For individuals, businesses, and organizations based in New York, crafting a high-quality release of liability form can be challenging. With the potential legal and financial implications of using an incorrect, outdated, or insufficient document, engaging an experienced legal team is the safest and most efficient way to protect your interests. To help you understand the different components of a release of liability form, UpCounsel’s team of business lawyers has compiled a guide outlining the top five things to consider when creating a formal release of liability document for a business in New York.

Define the Scope and Applicability of the Release of Liability

Release of liability forms typically come in two forms: a release of all claims document or a release of specific claims document. A release of all claims document is an agreement to absolve the released parties from any potential “liability, claims, costs, damages, losses, and expenses” which have arisen or may arise in the future relating to the specified subject matter. Conversely, a release of specific claims document is used to release specified liabilities, claims, costs, damages, losses, or expenses related to a single event or transaction that a business may have encountered.

Include all Necessary Parties Involved

It is important to identify and include all potential parties who may be liable in the situation. This includes any individual, organization, or entity involved in the event or transaction specified in the release. It is important to recognize that, by including parties in the release of liability, they will be absolved of all responsibilities regarding the subject matter; as such, it is important to ensure that all parties listed are, in fact, relevant to the situation. The same holds true in the case of omitting parties from the release – any individual or entity not listed will not be protected by the document, meaning they could still face potential liabilities, costs, damages, losses, or expenses.

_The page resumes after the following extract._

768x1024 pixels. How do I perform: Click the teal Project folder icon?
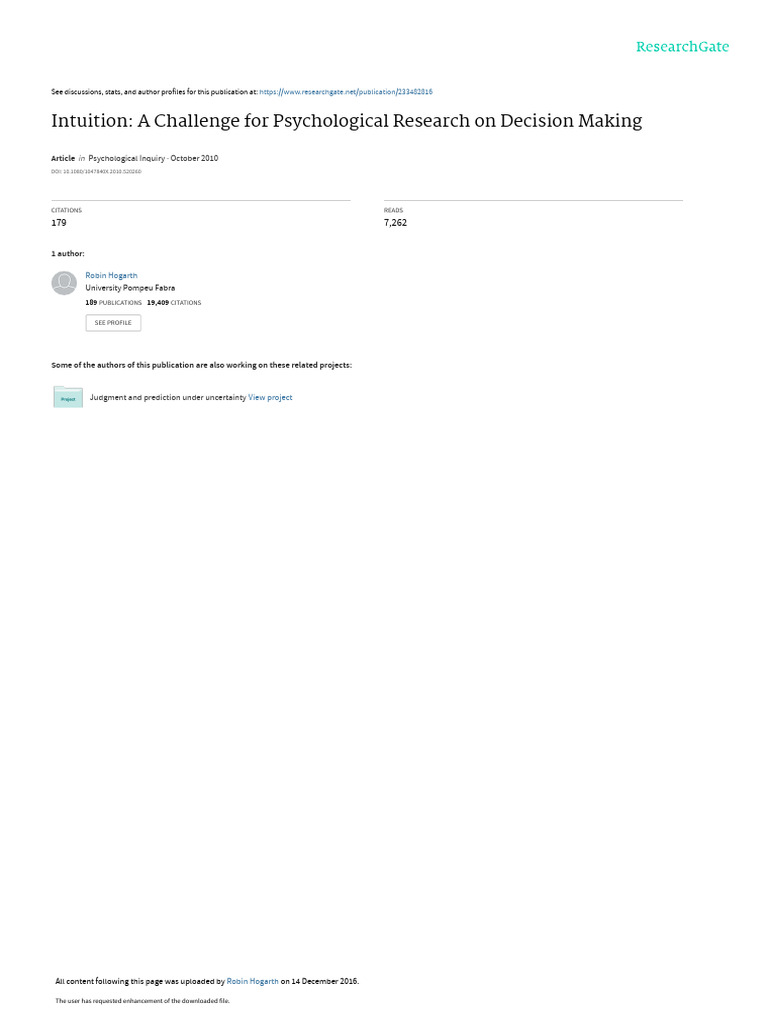pyautogui.click(x=68, y=397)
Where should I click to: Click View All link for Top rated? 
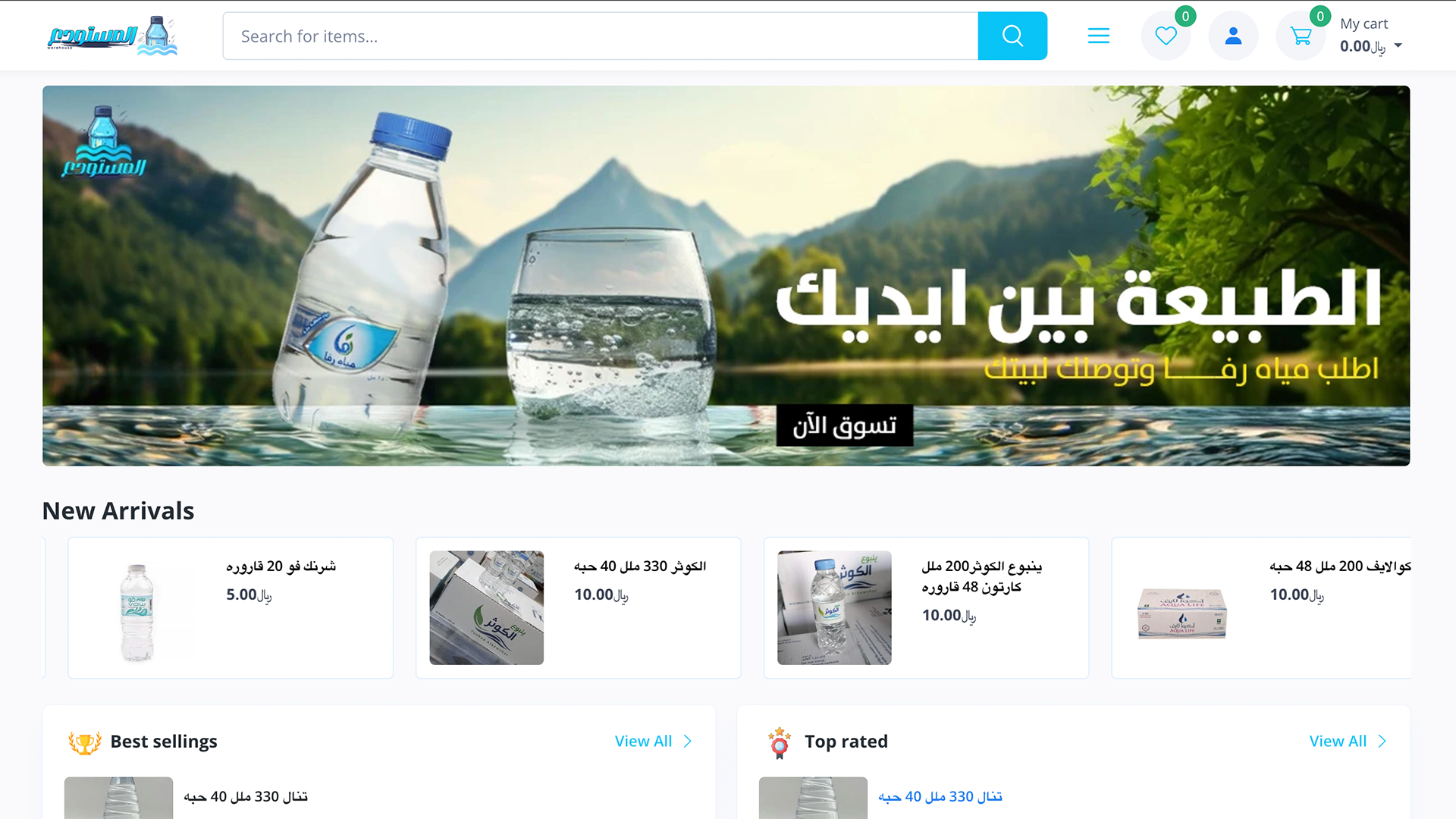click(1338, 741)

Specify Time Periods and Venues of the Release of Liability

When drafting a release of liability, ensure that the document includes the time period the release of liability applies to as well as any relevant locations and venues tied to the subject matter of the document. If either are left unclear, certain claims made by parties not included in the release of liability may not fall under the scope of the document and may still be valid.

Make Sure to Include an As Is Clause

An As Is Clause, also known as an “as is” clause, a “no warranties” clause, or a “no guarantees” clause, stipulates that the goods or services being provided are done so without any expressed or implied guarantees or warranties. This clause states that the goods or services provided are made available as is and in the condition that they are at the time of the exchange. This clause commonly finds its way in real estate contracts, and may be included in a release of liability form to ensure both parties are aware of any preexisting conditions relevant to the agreement.

Understand the Severability Clause

A severability clause is a clause found in a contract, agreement, or document which stipulates that, in the event that a single provision or part of the contract is deemed invalid, the remainder of the contract will still remain in effect. This clause serves as a way for affected parties to continue negotiations in the aftermath of a contract dispute, and would be included in a release of liability document to protect parties listed from potential liabilities resulting from unforeseen consequences.